The Nos. 2 and 3 reactors at Kyushu Electric Power Co.'s nuclear power plant in the town of Genkai, Saga Prefecture, may be restarted this summer. After meeting with trade and industry minister Banri Kaieda, who visited the prefecture last week, Mayor Hideo Kishimoto of Genkai approved the restart plan and Gov. Yasushi Furukawa said that the reactors' safety was confirmed. Gov. Furukawa, who had been careful about restarting the reactors, changed his position in less than 30 minutes after he met with Mr. Kaieda. In explaining the change of his stance, he said that he gave importance to Mr. Kaieda's statement that the government will take responsibility for the safety of nuclear power plants. (The governor is expected to make a final decision in mid-July).

But how can the government take such responsibility? Mr. Kaieda's statement means almost nothing. The Nuclear and Industrial Safety Agency, supposedly a regulator of nuclear power industry, is under the wing of his ministry, which has been pushing nuclear power generation. Following the accidents at the Fukushima No. 1 nuclear power plant, power companies have taken measures to deal with tsunami and severe accidents at NISA's instruction.

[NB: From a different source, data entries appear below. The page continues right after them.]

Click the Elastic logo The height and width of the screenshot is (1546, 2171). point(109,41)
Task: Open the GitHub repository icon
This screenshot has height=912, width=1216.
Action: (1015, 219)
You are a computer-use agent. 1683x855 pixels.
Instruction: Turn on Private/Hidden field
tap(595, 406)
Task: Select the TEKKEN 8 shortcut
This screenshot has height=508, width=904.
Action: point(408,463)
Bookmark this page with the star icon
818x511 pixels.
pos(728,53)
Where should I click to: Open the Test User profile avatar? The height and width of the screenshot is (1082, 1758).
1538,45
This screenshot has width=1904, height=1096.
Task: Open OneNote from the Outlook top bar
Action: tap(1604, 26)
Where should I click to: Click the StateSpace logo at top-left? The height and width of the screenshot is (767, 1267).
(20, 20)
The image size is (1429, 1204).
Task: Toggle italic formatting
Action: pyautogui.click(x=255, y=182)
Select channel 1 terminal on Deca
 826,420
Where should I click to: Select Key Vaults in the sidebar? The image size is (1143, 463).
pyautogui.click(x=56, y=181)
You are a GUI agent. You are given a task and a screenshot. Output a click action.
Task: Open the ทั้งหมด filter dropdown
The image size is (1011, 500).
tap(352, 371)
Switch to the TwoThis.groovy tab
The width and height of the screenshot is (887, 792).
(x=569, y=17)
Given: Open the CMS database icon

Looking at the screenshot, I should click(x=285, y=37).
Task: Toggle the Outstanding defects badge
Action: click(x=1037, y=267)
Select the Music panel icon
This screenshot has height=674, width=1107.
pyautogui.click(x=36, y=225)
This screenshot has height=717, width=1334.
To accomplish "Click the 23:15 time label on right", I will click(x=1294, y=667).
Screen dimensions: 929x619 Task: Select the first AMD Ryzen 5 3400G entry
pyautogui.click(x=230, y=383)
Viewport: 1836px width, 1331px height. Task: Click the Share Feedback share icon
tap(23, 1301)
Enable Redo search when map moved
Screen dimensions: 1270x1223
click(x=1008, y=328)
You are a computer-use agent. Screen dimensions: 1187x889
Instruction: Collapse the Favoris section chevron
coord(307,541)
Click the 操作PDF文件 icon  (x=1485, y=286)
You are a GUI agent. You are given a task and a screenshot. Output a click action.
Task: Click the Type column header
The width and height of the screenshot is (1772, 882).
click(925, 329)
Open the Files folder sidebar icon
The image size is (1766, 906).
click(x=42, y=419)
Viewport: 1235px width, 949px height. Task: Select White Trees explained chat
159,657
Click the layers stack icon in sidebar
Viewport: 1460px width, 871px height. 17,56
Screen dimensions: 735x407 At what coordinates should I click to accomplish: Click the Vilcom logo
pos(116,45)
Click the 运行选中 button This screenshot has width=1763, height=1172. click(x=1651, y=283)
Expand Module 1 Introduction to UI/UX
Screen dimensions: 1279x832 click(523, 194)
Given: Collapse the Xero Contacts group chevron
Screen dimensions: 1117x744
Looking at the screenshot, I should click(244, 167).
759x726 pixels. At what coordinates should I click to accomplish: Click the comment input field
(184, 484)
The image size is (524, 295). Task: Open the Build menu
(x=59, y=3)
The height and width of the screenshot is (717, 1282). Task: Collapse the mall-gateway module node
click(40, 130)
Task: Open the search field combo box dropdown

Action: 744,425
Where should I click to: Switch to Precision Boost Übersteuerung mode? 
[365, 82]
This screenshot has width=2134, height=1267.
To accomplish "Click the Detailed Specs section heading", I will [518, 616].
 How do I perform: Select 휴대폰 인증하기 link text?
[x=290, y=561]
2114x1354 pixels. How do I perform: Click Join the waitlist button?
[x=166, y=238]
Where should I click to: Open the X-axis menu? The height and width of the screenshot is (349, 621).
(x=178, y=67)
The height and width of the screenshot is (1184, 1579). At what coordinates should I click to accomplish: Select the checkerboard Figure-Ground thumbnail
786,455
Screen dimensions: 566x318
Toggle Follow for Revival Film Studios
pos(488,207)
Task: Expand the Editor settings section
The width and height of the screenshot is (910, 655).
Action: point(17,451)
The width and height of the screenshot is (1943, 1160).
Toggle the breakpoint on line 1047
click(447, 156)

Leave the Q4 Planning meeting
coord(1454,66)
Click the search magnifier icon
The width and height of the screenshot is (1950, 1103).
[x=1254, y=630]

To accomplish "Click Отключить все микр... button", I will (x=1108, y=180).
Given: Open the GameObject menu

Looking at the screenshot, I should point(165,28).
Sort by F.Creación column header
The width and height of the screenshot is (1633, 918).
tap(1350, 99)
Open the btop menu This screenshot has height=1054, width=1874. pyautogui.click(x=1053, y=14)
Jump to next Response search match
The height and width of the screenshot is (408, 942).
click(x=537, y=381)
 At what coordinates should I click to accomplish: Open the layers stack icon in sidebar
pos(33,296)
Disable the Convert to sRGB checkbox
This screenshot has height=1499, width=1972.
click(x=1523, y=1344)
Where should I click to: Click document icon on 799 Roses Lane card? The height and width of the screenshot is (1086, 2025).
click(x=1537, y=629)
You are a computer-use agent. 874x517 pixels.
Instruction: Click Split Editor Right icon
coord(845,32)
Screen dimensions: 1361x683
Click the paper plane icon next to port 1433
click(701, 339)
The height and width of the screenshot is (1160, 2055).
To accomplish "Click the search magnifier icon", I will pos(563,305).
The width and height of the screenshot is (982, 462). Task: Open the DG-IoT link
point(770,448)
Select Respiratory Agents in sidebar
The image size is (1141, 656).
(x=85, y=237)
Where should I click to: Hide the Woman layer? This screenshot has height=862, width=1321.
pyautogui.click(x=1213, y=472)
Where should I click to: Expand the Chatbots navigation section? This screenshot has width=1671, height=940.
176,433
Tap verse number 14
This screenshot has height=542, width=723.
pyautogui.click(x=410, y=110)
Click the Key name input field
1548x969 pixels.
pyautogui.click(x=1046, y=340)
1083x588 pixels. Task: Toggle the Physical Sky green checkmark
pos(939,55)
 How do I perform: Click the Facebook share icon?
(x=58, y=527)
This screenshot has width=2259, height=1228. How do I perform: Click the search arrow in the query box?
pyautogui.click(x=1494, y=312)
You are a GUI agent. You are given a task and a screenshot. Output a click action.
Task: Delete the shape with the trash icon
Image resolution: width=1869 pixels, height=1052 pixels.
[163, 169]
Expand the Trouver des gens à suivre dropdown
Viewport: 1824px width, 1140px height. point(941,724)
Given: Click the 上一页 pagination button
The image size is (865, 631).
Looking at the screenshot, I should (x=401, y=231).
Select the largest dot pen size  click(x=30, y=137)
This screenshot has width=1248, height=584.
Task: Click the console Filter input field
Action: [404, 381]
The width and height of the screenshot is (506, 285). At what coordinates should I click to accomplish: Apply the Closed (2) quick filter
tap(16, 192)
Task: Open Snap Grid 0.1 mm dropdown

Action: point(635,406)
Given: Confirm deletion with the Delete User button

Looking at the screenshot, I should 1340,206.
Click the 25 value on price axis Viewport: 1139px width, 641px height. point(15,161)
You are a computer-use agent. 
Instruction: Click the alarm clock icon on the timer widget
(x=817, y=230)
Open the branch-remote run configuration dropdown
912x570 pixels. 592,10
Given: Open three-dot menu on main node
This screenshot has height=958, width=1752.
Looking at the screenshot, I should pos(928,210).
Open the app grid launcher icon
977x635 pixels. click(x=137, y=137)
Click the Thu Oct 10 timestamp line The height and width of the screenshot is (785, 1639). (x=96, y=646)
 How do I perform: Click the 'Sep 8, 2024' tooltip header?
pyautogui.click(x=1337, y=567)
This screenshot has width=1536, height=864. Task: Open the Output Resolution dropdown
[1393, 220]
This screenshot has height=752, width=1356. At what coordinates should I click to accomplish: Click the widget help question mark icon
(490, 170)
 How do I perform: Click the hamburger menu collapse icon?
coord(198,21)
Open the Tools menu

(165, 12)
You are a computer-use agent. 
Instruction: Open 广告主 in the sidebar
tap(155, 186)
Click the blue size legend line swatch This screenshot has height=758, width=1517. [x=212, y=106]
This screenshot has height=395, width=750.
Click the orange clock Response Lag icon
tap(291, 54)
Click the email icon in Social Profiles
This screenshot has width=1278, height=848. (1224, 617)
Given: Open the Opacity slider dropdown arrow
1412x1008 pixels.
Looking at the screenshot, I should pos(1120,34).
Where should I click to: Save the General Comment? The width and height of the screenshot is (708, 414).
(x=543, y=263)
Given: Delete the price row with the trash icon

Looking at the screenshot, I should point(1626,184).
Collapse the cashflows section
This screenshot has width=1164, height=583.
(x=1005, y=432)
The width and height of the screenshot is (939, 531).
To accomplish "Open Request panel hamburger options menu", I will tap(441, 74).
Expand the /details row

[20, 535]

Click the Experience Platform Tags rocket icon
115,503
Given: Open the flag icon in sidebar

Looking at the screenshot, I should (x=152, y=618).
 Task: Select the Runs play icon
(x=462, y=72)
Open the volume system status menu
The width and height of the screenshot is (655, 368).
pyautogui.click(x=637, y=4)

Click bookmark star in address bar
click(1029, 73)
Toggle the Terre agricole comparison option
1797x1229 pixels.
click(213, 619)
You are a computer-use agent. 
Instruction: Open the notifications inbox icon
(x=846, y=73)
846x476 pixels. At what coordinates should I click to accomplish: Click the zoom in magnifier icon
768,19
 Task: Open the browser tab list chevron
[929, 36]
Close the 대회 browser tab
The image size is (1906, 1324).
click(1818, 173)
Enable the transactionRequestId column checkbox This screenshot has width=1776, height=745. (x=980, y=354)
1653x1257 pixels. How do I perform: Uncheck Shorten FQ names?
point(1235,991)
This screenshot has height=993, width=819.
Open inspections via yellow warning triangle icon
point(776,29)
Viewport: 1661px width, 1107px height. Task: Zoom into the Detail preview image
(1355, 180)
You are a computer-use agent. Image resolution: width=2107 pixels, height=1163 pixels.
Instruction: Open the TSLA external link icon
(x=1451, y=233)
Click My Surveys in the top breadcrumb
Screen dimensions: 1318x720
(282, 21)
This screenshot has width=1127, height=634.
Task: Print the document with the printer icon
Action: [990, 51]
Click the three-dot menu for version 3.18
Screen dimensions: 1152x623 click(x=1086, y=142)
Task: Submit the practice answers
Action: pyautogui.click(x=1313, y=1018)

But the measures are all short-term makeshift measures, like deployment of power generation vehicles and fire engines, securing of power supplies to the central control room during an emergency and steps to prevent hydrogen explosions. The government has yet to announce what it will do with Japan's 19 reactors that are more than 30 years old. Ten reactors — three of them at Fukushima No. 1, and including the Genkai No. 1 reactor — are more than 35 years old.